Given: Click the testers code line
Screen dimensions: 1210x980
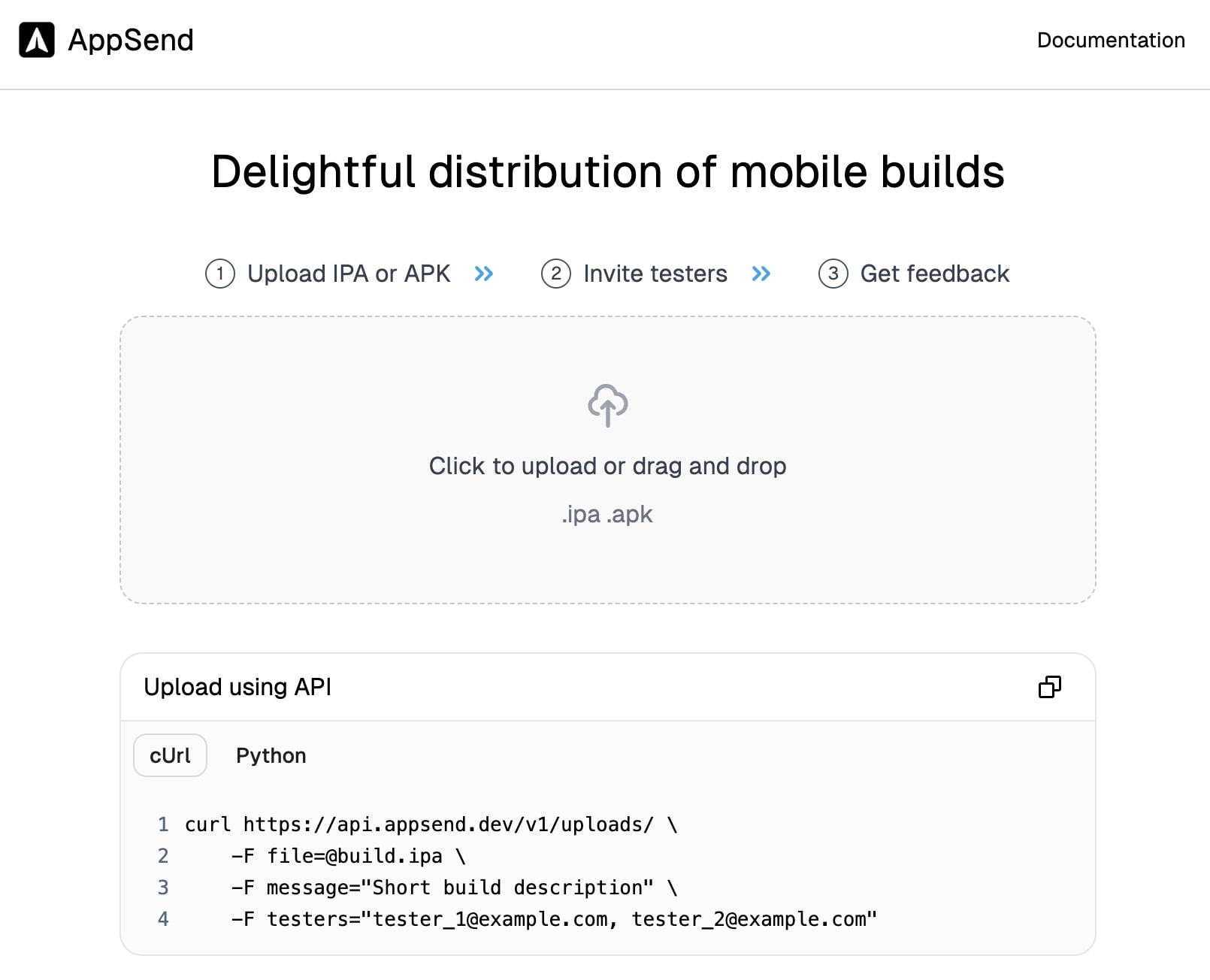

- - -

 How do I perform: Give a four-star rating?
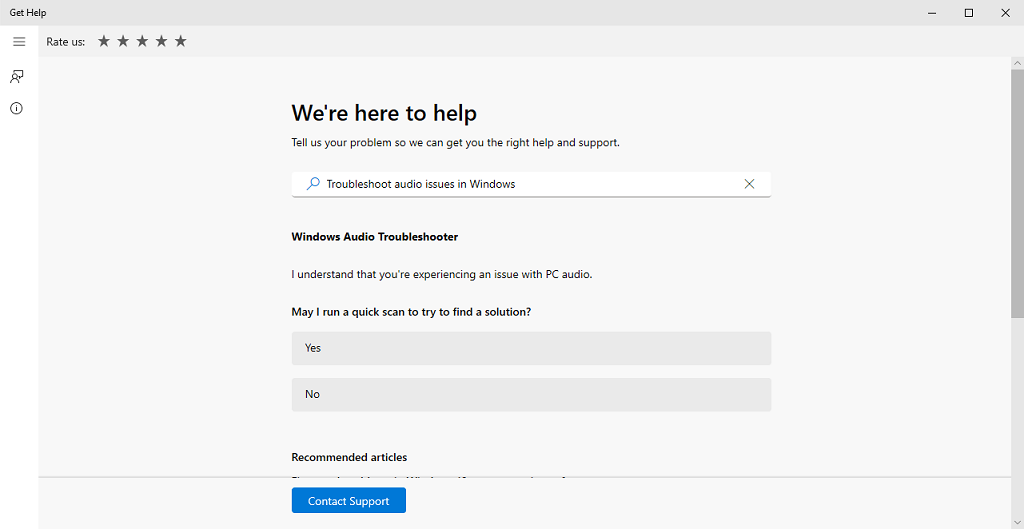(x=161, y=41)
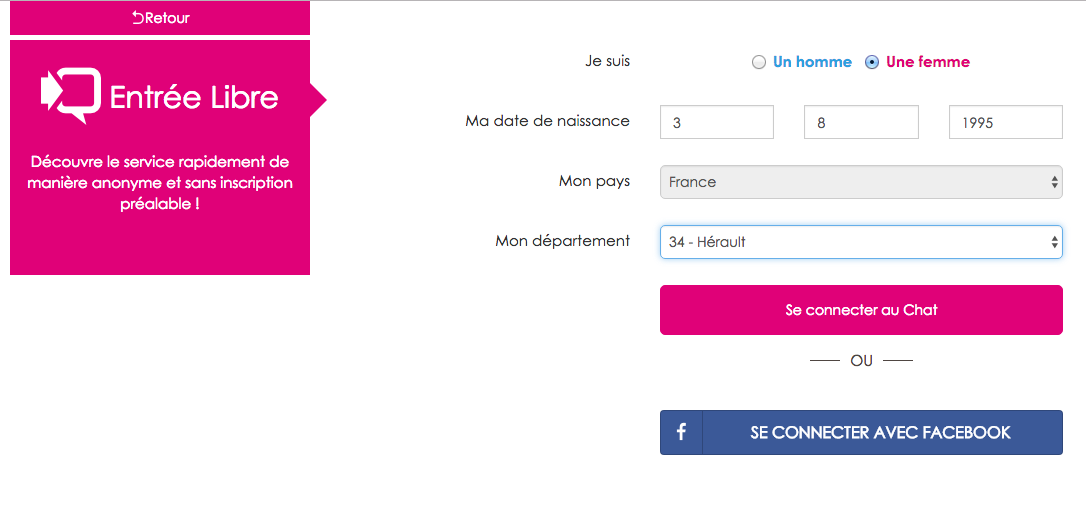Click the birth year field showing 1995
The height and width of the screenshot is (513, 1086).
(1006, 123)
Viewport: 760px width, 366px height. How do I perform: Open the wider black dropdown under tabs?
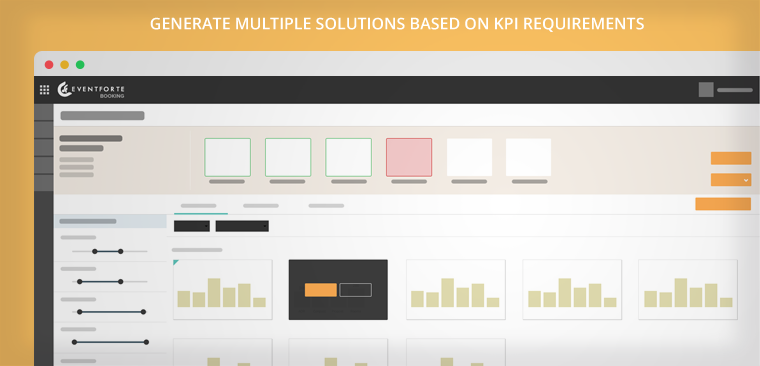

- - -

Look above for the line holding "Given: Click the testers code line". Print it and every line after it, exactly, through the line holding "Screen dimensions: 1210x980".

Given: Click the testers code line
Screen dimensions: 1210x980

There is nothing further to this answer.